> _Your instructions_: Go to the line containing "Open New Option 1 tag" in the records below and print it and every following line exactly, on through the line containing "You are a computer-use", then stop.

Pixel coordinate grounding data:
• • •

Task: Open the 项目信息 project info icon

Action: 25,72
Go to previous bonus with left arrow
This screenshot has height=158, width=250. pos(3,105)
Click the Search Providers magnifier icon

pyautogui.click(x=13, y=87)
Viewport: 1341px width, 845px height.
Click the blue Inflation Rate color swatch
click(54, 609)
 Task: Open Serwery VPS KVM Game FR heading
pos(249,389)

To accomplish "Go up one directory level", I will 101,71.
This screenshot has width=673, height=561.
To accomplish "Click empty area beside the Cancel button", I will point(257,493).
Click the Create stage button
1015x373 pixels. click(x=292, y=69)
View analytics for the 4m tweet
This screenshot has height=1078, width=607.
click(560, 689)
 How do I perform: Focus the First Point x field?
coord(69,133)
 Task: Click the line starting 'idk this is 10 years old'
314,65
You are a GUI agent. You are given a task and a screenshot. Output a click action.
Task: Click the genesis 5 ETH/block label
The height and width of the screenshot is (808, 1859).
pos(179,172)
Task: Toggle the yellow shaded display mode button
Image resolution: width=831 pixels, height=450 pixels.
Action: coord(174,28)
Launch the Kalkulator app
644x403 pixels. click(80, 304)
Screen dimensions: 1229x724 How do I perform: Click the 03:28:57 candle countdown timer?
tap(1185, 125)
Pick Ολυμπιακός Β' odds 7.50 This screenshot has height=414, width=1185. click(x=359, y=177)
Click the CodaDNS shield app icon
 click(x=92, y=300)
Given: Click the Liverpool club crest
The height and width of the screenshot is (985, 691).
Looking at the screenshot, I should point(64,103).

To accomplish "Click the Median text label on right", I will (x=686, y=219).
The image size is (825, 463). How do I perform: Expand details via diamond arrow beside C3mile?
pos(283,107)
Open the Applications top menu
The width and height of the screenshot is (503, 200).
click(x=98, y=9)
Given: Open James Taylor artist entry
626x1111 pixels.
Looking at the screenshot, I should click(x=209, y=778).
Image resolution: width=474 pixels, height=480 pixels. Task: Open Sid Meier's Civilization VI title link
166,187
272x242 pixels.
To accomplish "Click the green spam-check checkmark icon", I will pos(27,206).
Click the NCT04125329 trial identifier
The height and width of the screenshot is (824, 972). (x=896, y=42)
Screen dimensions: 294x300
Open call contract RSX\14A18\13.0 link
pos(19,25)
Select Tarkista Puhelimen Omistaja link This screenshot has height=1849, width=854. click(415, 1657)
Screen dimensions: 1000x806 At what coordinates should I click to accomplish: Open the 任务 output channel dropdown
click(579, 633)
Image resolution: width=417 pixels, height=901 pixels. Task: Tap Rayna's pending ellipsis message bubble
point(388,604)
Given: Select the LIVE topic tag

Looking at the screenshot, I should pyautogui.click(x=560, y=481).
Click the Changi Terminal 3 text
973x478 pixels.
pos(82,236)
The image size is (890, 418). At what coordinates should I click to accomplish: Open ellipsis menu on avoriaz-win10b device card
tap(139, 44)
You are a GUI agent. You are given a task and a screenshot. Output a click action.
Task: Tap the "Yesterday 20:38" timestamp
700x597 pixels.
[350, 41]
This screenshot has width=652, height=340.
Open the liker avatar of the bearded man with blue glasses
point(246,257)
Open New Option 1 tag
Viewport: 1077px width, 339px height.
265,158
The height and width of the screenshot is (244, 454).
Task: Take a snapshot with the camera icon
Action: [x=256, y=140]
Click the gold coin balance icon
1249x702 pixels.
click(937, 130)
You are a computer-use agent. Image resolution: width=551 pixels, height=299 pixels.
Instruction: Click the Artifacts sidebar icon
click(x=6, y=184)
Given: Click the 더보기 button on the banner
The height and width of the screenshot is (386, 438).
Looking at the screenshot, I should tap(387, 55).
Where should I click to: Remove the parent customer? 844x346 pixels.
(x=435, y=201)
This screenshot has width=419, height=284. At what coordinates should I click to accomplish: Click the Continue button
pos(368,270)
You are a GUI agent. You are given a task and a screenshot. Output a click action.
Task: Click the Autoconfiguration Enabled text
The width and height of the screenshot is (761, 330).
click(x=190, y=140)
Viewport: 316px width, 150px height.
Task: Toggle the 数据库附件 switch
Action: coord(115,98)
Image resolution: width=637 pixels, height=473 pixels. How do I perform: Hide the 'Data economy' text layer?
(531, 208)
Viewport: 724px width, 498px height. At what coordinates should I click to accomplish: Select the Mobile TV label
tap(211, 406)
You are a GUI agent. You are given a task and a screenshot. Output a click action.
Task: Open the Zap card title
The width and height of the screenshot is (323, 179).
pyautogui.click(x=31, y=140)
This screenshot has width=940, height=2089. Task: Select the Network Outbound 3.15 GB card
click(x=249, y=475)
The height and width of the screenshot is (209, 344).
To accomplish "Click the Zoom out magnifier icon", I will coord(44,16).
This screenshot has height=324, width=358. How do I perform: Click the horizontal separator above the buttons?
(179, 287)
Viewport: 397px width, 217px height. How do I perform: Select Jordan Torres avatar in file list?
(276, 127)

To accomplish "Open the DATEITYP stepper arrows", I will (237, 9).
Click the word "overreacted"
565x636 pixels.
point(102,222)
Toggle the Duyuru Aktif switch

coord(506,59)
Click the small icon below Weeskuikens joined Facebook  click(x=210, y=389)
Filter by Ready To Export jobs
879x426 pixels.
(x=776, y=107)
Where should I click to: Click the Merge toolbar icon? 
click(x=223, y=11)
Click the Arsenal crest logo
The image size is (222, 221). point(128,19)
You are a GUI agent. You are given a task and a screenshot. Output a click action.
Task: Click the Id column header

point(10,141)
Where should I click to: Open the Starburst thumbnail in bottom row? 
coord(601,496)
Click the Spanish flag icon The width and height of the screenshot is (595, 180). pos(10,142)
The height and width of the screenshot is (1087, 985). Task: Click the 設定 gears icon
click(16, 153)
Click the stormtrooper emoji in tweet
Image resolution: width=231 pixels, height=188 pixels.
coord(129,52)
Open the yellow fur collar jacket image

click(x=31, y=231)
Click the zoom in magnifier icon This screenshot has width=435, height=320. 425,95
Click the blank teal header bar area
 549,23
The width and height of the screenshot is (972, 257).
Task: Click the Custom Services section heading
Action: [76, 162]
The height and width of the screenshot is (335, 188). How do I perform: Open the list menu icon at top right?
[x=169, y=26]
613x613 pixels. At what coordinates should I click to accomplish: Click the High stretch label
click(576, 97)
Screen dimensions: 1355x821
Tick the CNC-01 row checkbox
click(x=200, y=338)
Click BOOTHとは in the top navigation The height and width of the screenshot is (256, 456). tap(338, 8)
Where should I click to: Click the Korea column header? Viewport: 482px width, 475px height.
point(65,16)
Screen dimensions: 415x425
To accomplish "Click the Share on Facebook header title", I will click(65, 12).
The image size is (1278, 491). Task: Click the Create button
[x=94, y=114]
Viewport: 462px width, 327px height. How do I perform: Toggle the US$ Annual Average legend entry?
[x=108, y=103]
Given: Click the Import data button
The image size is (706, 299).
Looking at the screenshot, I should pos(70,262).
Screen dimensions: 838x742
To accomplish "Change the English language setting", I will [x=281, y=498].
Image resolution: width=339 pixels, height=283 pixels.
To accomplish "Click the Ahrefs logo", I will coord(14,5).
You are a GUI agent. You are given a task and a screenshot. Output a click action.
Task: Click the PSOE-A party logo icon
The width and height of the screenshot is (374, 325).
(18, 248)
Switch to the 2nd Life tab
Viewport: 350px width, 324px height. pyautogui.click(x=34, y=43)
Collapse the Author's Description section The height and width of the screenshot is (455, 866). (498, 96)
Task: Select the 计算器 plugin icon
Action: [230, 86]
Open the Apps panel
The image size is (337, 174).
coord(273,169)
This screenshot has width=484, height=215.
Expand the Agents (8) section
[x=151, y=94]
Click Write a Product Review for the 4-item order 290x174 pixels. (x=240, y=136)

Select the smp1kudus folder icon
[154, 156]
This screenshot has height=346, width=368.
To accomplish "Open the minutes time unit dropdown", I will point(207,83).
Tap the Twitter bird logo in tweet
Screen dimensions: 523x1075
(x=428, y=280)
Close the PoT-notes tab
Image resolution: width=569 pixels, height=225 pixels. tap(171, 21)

• • •

> _Solution_:
Open New Option 1 tag
Viewport: 1077px width, 339px height.
265,158
The height and width of the screenshot is (244, 454).
Task: Take a snapshot with the camera icon
Action: [x=256, y=140]
Click the gold coin balance icon
1249x702 pixels.
click(937, 130)
You are a computer-use agent. Image resolution: width=551 pixels, height=299 pixels.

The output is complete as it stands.